1. What specific platform do you use to play IF – for example, Windows, iOS, Kindle, Android, Nintendo DS, and which phone, tablet, and laptop?
I have a slightly aging desktop gaming PC which runs Windows 7 and Ubuntu Linux. I mostly play IF on Ubuntu, but occasionally boot into Windows for a particularly troublesome game that just won’t run under Linux or Wine. I also have an Asus eeePC netbook running Ubuntu Netbook Edition and an HTC Desire Z smartphone running Android 2.3.

2. How do you rate your experience on those devices, and how would you like to see it improved if at all?
Playing IF on Linux is excellent and only getting better. The netbook is particularly good. It’s great for curling up in an easy chair with a game or playing IF in bed - it even doubles as a hot water bottle! My phone ought to be good for playing IF, with that lovely QWERTY keyboard, but to be honest, IF support on Android is really poor at the moment.

3. What kind of IF are you playing on a particular device? Only CYOA on Kindle? Big Inform games only on PC?
I’ll play anything on the desktop and netbook, although I prefer to play games with multimedia on the desktop. The netbook’s screen isn’t really large enough for fancy graphical IF, and the speakers are far too tinny for anything with sound. My phone is by necessity restricted to Z-code and Choice Of games, but I’d love to play more IF on it if the interpreters were in a more usable (or even existent) state.

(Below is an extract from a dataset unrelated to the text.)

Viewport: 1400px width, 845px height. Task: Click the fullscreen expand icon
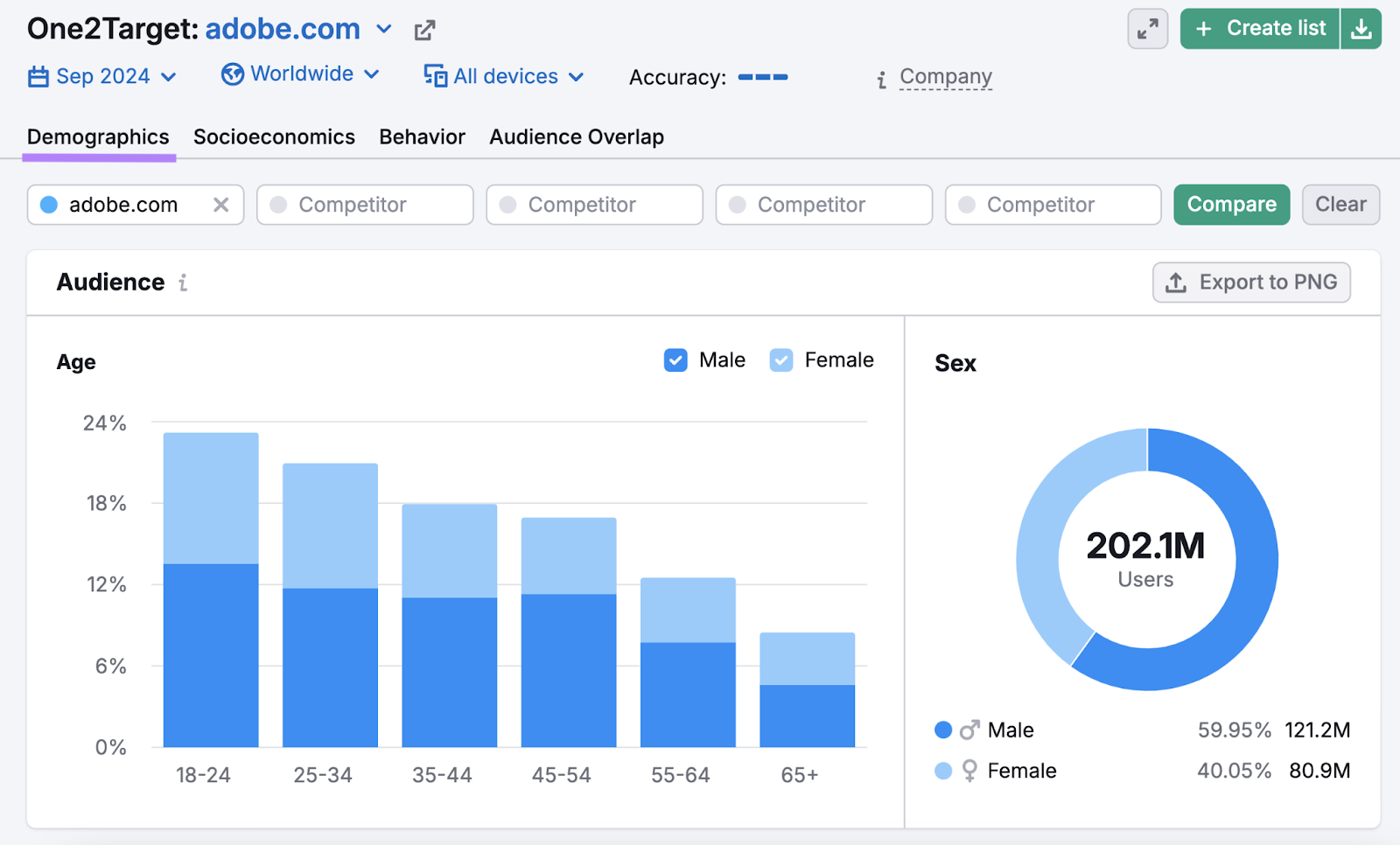1146,28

4. What is missing from your platform of choice that you’d like to see?
Android needs interpreters. Glulx and TADS at least, and some improvements to the existing Z-code terps. (I know people are working on Twisty. Thanks, guys!) As for Linux… I guess it’d be nice to have an all-in-one interpreter with an integrated game browser, like Zoom or Spatterlight. A pony would also be lovely.

Parchment: Runs in the Android browser, but is too wide for my phone’s screen even in landscape orientation. The browser won’t let me zoom any further out, either.

Quixe: In the Android browser, it loads and looks good. I can enter commands and the game responds (slowly, of course, but what do you expect.) Unfortunately, it doesn’t pause when it prints more than a screenful of text, and I can’t find a way to scroll back up to see what I missed.

Given the mild complaint I made about Quixe upthread – which is anyway specific to my aging laptop and browser abuse – I should maybe mention that I played Patanoir through on Quixe with only occasional short delays. (Calm hung up at what I suspect was the random map generation phase; I suspect my Quixe issues are very game-dependent.)

I play most of my IF on my computer (that is, the same computer I do pretty much all of my computer-y tasks on), which is a MacBook Pro running OSX. I use whichever of Zoom or Spatterlight I happen to think of, and only switch to the other if there seems to be a compatibility issue with a non-zcode/glulx game. I never use Parchment/Quixe, though I do sometimes refer less IF-savvy friends to them. I don’t play full-screen, but I also don’t have an elaborate gameplaying setup, because I don’t play the kinds of games that are going to require me to take extensive notes or map; on the rare occasion that I am playing such a game, I’ll use pen and paper for that.

I also occasionally play IF on my OLPC XO, because the screen is perfect for sitting outside on a nice day and toying with some light IF. However, the only interpreter I have on it is a command-line zcode interpreter (without even support for blorb, if I recall correctly) that crashes sometimes, so that sort of limits the games I play on it.